**Directions for this task:** Pull out each line of the records holding the string "Jungle".

Excerpted data START

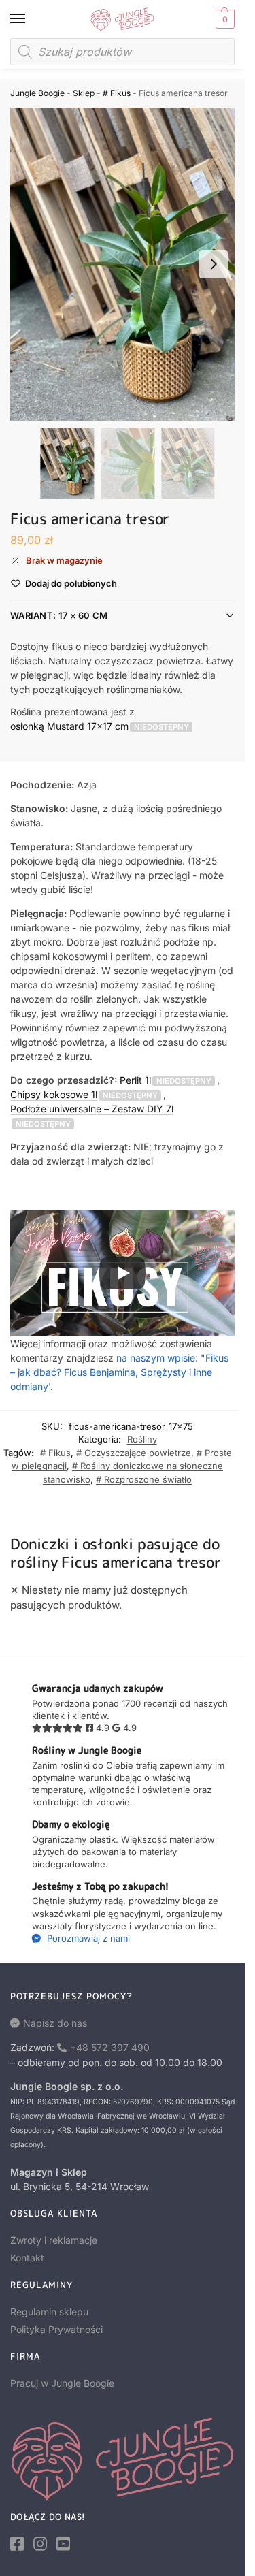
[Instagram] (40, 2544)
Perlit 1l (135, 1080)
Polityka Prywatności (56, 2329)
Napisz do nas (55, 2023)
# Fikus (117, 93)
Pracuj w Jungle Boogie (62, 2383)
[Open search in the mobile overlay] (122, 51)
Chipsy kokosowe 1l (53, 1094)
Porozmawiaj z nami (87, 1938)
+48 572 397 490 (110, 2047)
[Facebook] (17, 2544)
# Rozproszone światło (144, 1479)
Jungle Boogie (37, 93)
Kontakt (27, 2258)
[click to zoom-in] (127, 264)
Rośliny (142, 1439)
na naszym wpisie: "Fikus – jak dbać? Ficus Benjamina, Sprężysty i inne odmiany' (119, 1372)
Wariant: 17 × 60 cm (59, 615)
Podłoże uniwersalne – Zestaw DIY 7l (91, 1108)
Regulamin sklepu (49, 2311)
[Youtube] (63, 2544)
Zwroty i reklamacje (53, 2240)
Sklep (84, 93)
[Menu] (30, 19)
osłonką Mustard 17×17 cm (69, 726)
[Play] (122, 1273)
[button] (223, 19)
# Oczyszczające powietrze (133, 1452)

Excerpted data END

**Answer space:**
Pracuj w Jungle Boogie (62, 2383)
Jungle Boogie (37, 93)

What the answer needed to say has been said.